The dawn of settled history was the spark of culture, and that spark was lit by agriculture. Therefore the development of humankind owes a debt to the first ever settled job: farmers. It is possible to say with every invention coined afterwards, many started to see agriculture as redundant compared to the “great fields” of their centuries. Well, we still could not replace the constant democratic need of nutrition from elsewhere. The persistent decline in the state and status of the farmers globally seems to be boiling the pot now.
The calendar marks December 18th, and the map points to Brussels. Just as the big boards of EU rolling up their sleeves for their trade agreement with Mercosur, the noises outside got a little louder than usual. The Belgian police estimates around 1,000 tractors with Belgian number plates and up to 7,000 protestors. Well, bigger protests had happened but 1,000 tractors change the game. Have you ever stood beside one? Literally and figuratively, massive reminders of the scale of the work being defended.
So, the trade agreement seems pretty beneficial for both parties: EU and Mercosur (Brazil, Argentine, Uruguay and Paraguay) — although dismissing many important points. With the agreement the EU will be able to import cheaper agricultural products from the Latin American market, decrease dependency on China, and expand industrial exports. Whereas Mercosur will gain easy access to Europe market, increase agricultural exports and well, will make some money along the way. So everything seems to be perfectly in line and sensible. A total “win-win” situation on paper. Is it?
So, what is it for the European farmers, that they are bold enough to barge in Brussel with 1,000 tractors? I believe it is due to the fact that European agriculture is defined by strict, expensive environmental frameworks.

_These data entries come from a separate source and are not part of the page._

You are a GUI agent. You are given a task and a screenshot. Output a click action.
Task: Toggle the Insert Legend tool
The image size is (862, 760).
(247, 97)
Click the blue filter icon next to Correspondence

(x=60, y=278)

It is clear why this creates an uneven competition between the local farmers and the imported Latin American goods. So it is not “we hate the environmental guidelines” but “how would you expect us the go on with cheaper products entering the market when the costs are already exorbitant for us to make a living.”
The meeting has been pushed to January 2026, and now we are at the wait. This one passes, the world will move on. Then another will be signed. The world will move on. Another agreement… Repeat. Where does this actually end? At which point people actually starve? Hard to say, anyway, may the crisis swell, right? Trade will continue nonetheless, but how long food producers can absorb its costs before production itself collapses. Maybe we can eat “trade”.